The Mercedes boss revealed that he felt personally like the duo came a “little but too close”, something he has plenty of experience with during Hamilton’s spell alongside Nico Rosberg.
Wolff explained that there is “respect” between his two current drivers, and that Hamilton is somewhat of a “mentor” to his younger team-mate.
“They need to find their relationship on track because they haven’t had close racing between themselves,” he told Channel 4.
“I said [to them] after Zandvoort that, for my feeling, it was a little bit too close. It could have gone wrong, but they know. They are experts.
“How I would describe the relationship is with respect – the respect of the rookie that acknowledges his team-mate is the greatest driver of all time, with Michael [Schumacher]. And the respect of Lewis, who sees himself, in a way [in George], in terms of talent and age, growing up.
“As weird as it sounds because your team-mate is your first enemy, Lewis mentors George in a way, and George accepts that role of a young lion, whilst both of them still have the ambition to beat a team-mate, and win races and championships.
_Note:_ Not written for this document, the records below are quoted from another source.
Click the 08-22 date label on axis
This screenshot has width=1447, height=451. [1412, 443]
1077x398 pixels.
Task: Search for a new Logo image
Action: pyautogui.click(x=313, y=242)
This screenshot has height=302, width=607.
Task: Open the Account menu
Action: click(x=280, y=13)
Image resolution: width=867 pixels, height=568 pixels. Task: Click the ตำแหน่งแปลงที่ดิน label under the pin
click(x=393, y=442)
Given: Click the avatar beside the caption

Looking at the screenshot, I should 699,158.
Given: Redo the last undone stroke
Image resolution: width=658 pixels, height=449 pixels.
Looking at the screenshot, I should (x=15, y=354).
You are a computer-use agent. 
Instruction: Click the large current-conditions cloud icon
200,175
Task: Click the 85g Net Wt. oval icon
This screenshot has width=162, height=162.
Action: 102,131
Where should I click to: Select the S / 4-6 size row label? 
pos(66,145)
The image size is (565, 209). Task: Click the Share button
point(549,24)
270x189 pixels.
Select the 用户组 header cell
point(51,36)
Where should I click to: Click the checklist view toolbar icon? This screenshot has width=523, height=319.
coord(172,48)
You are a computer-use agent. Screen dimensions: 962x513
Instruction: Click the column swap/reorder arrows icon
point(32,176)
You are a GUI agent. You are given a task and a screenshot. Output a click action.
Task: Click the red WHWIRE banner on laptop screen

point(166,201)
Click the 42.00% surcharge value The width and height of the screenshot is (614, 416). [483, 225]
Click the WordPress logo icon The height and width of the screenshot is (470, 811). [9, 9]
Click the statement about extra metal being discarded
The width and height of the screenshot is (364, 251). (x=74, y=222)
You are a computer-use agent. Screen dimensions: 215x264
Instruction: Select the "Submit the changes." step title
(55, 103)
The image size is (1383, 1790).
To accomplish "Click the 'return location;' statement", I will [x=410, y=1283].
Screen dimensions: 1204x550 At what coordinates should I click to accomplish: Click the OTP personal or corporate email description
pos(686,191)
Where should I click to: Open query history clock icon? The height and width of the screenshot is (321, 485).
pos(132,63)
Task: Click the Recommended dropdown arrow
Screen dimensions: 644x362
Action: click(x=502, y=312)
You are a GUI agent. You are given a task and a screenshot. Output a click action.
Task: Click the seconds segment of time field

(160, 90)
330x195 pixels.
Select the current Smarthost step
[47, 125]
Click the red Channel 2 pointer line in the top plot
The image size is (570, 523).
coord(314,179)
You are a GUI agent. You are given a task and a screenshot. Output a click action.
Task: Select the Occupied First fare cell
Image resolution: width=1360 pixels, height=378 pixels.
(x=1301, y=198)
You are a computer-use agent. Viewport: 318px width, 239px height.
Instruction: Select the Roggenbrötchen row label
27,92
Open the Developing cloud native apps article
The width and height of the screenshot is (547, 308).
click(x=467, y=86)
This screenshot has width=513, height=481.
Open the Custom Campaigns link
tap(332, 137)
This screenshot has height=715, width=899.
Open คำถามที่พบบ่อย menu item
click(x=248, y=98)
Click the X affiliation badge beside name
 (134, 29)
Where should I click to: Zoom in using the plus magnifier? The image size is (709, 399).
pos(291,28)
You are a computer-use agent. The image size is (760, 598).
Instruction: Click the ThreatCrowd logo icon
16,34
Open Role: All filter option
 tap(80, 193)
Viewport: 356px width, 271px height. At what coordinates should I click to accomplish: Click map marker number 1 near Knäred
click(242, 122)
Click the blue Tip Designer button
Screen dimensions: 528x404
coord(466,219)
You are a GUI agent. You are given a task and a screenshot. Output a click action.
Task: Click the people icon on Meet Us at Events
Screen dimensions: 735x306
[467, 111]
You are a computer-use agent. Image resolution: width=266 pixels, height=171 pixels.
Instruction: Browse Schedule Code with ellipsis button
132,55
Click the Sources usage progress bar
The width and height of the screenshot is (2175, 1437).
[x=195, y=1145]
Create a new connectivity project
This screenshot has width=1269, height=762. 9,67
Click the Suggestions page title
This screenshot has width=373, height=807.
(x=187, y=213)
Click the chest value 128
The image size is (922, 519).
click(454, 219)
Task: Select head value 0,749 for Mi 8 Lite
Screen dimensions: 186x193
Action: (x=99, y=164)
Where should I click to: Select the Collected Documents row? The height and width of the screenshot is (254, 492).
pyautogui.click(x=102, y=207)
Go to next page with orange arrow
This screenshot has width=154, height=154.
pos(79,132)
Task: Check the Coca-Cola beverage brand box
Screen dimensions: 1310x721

That dynamic works very well together.”
The recent Singapore Grand Prix was another disappointing weekend for Mercedes, with Russell finishing P14 (last) and Hamilton ending the race in ninth.
Hamilton was in the fight for third, before locking-up and crashing into the barrier on the exit of Turn Seven.
The poor result saw the team fall to 69 points behind Ferrari in the battle for second in the Constructors’ Championship, with just five races remaining.
Prior to Singapore, Hamilton was asked about his season, which is on track to be the worst of his Formula 1 career.
The Brit has previously never finished lower than fifth in the Drivers’ Standings, he currently sits sixth.
He’s also yet to claim a victory, something he’s done in every year of F1 he’s competed in since 2007.
Despite the poor season, Hamilton refuses to believe that 2022 has been a “dry spell” but has instead been a “year of growth”.
“I do not look at it as a dry spell,” Hamilton said before the Singapore GP.
“I feel this year has been a year of growth. It has been a good experience for all.
“There are six races [left] so there are six opportunities and we will try to get a win, but if we do not, I do not think it is the end of the world. [It has been] one of the toughest seasons of my career. We just need to understand the car. Our goal is a second placing. Hopefully, in the next six races, we will do well.”